INTRODUCTION: Vitamin B12 is one of the most important micronutrients in breast milk, as a deficiency can lead to growth and developmental retardation in infants. The aim of this study was to investigate differences in the level of vitamin B12 in breast milk in preterm, late preterm, and term groups according to the number of gestational weeks at delivery, and how vitamin B12 content in breast milk changed during the first 28 days of lactation.
METHODS: A total of 30 mothers (n=10 each for preterm, late preterm, and term delivery groups) were included in the study. Breast milk samples were collected from the participants on day 3, 7, and 28 after delivery. The level of vitamin B12 was analyzed in each sample using the Advia Centaur XP autoanalyzer (Siemens Healthineers GmbH, Erlangen, Germany). Analysis of variance (ANOVA) and post hoc Tukey tests were used for group comparisons.
RESULTS: There was a significant difference in the level of vitamin B12 between the 3 groups based on the week of delivery (ANOVA test, p=0.012). In addition, regardless of the number of days of lactation, a significant difference was found between the preterm (954.1±462.8 ng/L) and term (647±253.2 ng/L) groups in the post hoc Tukey pairwise comparison results (p=0.010). The vitamin B12 level in the 28th day breast milk samples was significantly different between the preterm group (1104.1±431.9 ng/L) and the term group (547.1±274.4 ng/L) (p=0.030).

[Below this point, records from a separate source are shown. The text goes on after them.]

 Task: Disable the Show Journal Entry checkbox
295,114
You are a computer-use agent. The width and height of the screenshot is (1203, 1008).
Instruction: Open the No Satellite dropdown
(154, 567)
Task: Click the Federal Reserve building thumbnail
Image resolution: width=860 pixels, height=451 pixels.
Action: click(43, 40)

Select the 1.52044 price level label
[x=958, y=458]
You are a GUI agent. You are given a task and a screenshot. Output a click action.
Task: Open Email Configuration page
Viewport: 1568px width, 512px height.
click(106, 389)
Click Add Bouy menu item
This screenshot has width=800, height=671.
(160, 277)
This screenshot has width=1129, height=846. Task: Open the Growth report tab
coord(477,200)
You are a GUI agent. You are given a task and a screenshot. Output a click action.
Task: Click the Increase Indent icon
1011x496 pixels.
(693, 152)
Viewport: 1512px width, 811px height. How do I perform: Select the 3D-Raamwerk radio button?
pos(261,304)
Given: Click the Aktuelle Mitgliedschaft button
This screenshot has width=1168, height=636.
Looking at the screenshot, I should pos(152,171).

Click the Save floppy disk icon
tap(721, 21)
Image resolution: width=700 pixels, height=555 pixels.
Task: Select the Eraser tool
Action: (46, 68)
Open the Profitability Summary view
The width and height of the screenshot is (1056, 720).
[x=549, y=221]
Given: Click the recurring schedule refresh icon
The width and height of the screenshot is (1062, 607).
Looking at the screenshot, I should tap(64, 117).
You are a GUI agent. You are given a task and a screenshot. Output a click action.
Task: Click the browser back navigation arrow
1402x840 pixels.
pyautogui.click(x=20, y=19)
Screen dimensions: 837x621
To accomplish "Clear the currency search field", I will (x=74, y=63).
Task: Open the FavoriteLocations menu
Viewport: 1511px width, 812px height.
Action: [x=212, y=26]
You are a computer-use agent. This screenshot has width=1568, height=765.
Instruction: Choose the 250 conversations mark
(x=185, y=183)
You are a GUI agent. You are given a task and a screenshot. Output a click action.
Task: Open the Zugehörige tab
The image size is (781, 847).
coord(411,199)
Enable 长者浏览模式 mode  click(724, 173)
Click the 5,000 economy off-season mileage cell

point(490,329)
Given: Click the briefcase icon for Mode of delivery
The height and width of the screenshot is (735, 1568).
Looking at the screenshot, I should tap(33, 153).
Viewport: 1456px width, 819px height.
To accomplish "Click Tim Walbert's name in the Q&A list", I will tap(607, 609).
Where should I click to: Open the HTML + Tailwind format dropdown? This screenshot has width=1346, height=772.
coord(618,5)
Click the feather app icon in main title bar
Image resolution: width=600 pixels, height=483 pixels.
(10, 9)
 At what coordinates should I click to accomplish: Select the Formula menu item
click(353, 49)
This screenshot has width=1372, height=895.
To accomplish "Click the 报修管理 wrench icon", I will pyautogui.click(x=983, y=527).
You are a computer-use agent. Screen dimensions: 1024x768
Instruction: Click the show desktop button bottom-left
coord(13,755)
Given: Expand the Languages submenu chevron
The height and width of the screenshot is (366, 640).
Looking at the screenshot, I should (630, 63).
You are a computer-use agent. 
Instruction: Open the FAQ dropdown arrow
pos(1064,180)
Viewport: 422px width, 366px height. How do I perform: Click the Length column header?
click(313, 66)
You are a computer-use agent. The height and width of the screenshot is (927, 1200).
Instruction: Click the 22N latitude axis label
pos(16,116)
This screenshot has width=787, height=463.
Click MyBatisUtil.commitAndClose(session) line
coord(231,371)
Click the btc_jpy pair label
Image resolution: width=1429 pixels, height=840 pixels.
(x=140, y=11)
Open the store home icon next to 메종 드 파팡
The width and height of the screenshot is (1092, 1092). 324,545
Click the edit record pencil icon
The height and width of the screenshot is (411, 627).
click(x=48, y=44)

DISCUSSION AND CONCLUSION: In the term delivery group, the highest level of vitamin B12 was seen in the colostrum, and was lower in transition milk and mature milk. In contrast, in the preterm delivery group, mature milk contained a higher level of vitamin B12 than the colostrum. The vitamin B12 level in breast milk in the preterm group was higher on the 28th day of lactation compared with the term group. This may be a compensation mechanism to prevent possible retardation of growth in the preterm group. According to these results, preterm delivery infants do not require additional vitamin B12 supplementation unless there is a pathology of the maternal or infant vitamin metabolism, or there is a problem performing breastfeeding.